Dans un arrêt du 16 juin 2011 (http://eleg.is/mIMxWo), la Cour de Justice de l’Union Européenne s’est penchée sur une question d’application de législation en matière de redevance « copie privée » dans le cas d’une vente à distance entre deux personnes résidant dans des Etats-Membres différents.
 
En l’espèce, une société allemande, Opus, commercialisait des supports de reproduction vierges sur l’Internet, notamment à destination de consommateurs néerlandais. La société allemande ne payait pas la redevance pour copie privée, ni aux Pays-Bas, ni en Allemagne. Citée par l’organisme néerlandais chargé de la récupération de la redevance, la Stichting, la société allemande se retrancha derrière ses conditions de vente et argumenta qu’elle ne pouvait être considérée comme étant l’importateur des supports vierges. Elle argumenta encore que ses clients devaient être considérés comme importateurs et que, à ce titre, la redevance devait leur incomber.
 
Après deux victoires, en instance et en appel, de Opus, le litige remonta jusqu’à la Cour de Cassation néerlandaise, laquelle posa la question préjudicielle suivante à la CJUE :
«1)      La directive [2001/29], et en particulier son article 5, paragraphes 2, sous b), et 5, offre-t-elle des critères permettant de répondre à la question de savoir qui, dans la législation nationale, doit être considéré comme le débiteur de la ‘compensation équitable’ visée à l’article 5, paragraphe 2, sous b)?

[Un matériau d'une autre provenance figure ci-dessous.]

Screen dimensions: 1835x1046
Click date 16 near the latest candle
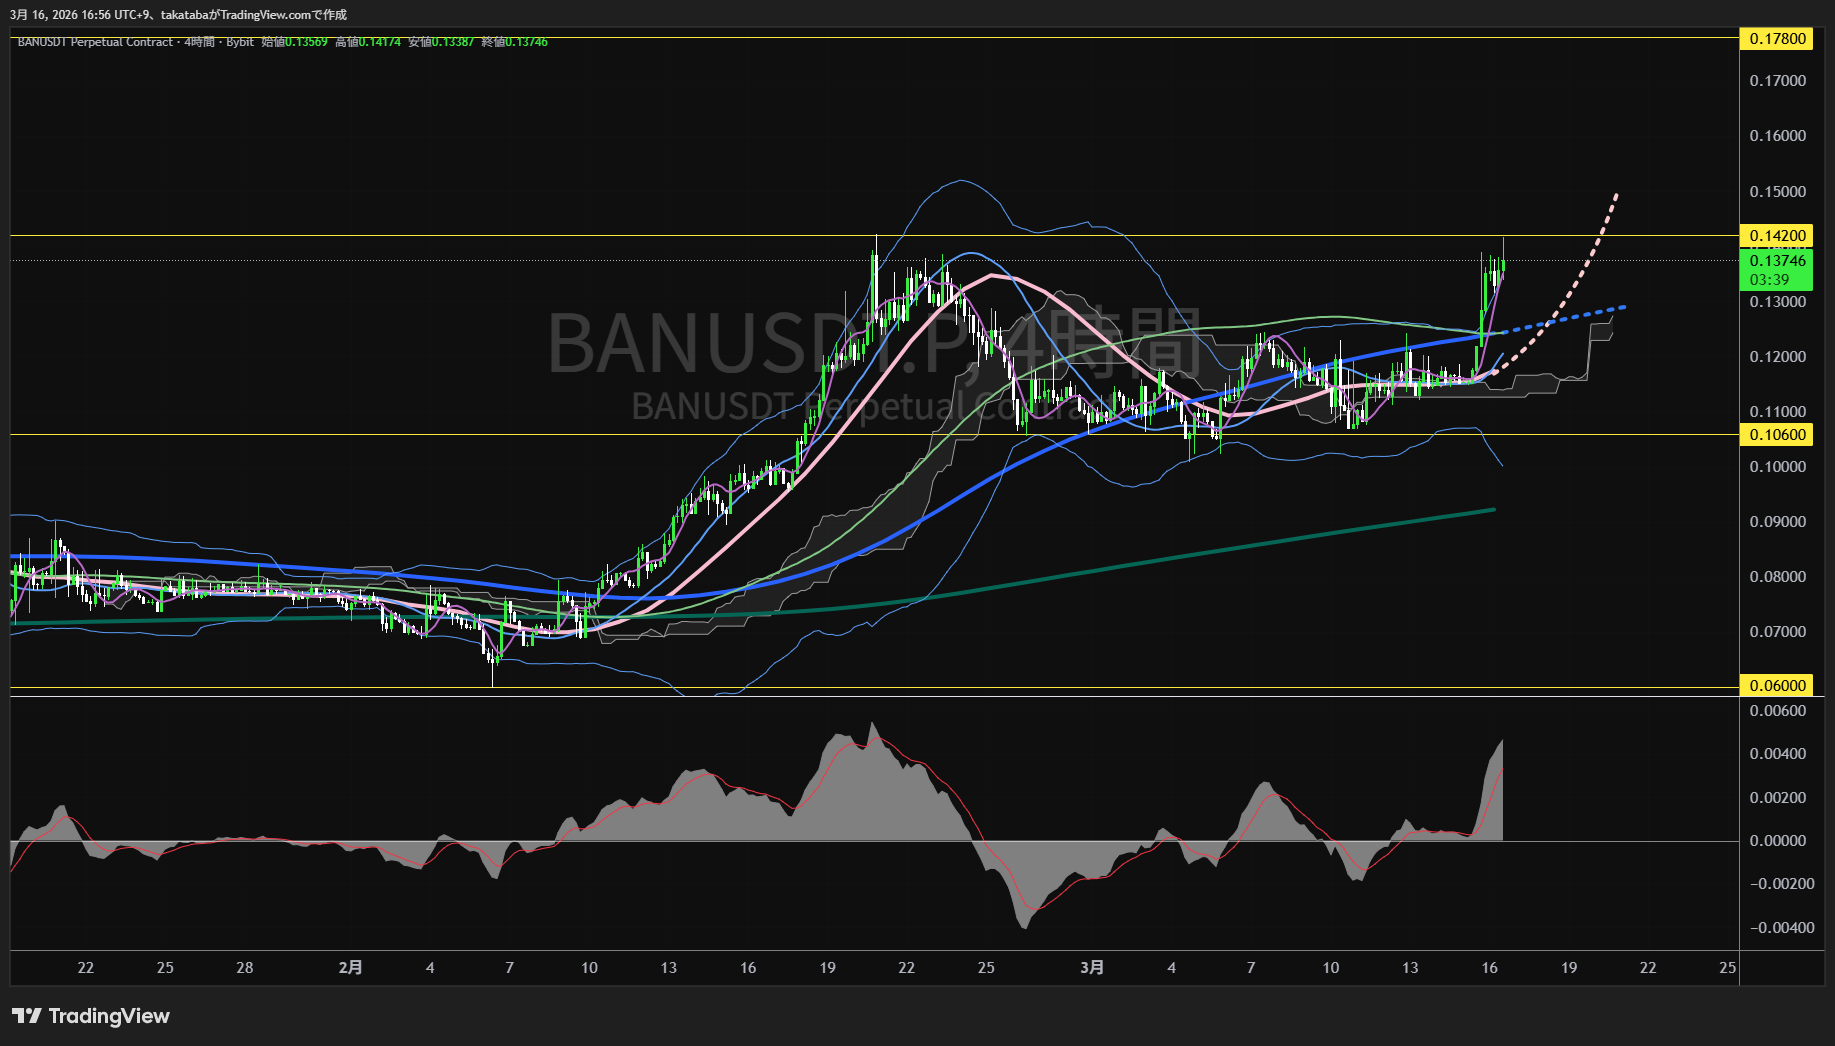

Si [la réponse à cette question est affirmative], quels sont ces critères?
2)      En cas de contrat négocié à distance, si l’acheteur est établi dans un État membre différent de celui du vendeur, l’article 5, paragraphe 5, de la directive [2001/29] contraint-il à une interprétation du droit national assez large pour permettre que, dans l’un au moins des pays concernés par le contrat négocié à distance, la ‘compensation équitable’ visée à l’article 5, paragraphe 2, sous b), soit due par un commerçant?»
 
Concernant la première question, la Cour de Justice conclut que la directive 2001/29 ne règle pas explicitement l’imputabilité de la redevance pour copie privée, les Etats Membres disposant à cet égard d’une large marge d’appréciation. Elle conclut également, qu’en principe, c’est la personne qui cause le préjudice au titulaire du droit protégé en reproduisant son œuvre sans solliciter son autorisation préalable – préjudice compensé par la redevance pour copie privée – qui doit réparer ce préjudice en finançant ladite redevance. Néanmoins, vu la difficulté de faire supporter cette redevance aux personnes privées, il est loisible aux Etats Membres de faire supporter la redevance par les personnes qui mettent à disposition des utilisateurs finaux les équipements, appareils et supports de reproduction.
 
Sur la deuxième question, la Cour conclut en indiquant que la directive ne donne pas d’indication suffisamment précise pour déterminer exactement, en l’espèce, la personne débitrice de la redevance. La Cour rappelle toutefois que, sauf à les priver de tout effet utile, les dispositions de la directive en question imposent une obligation de résultat à l’Etat Membre qui insère l’exception de copie privée dans sa législation, afin d’assurer une perception effective de la compensation équitable. Et la Cour de renvoyer la balle dans le camp des juridictions nationales néerlandaises, en leur enjoignant « de rechercher une interprétation du droit national conforme à ladite obligation de résultat, qui garantisse la perception de ladite compensation auprès du vendeur qui a contribué aux importations desdits supports en les mettant à la disposition des utilisateurs finaux ».

Notre conseil :
 
Tant la matière de la vente internationale de marchandise que la propriété intellectuelle se sont effroyablement compliquées ces dernières années, au point que les juges nationaux et internationaux se renvoient la balle afin de ne pas avoir à trancher. Il est dès lors impératif de réaliser une évaluation juridique avant de démarrer des projets transnationaux, afin de prendre des options permettant de limiter et gérer au mieux les risques juridiques liés à ce type d’activités.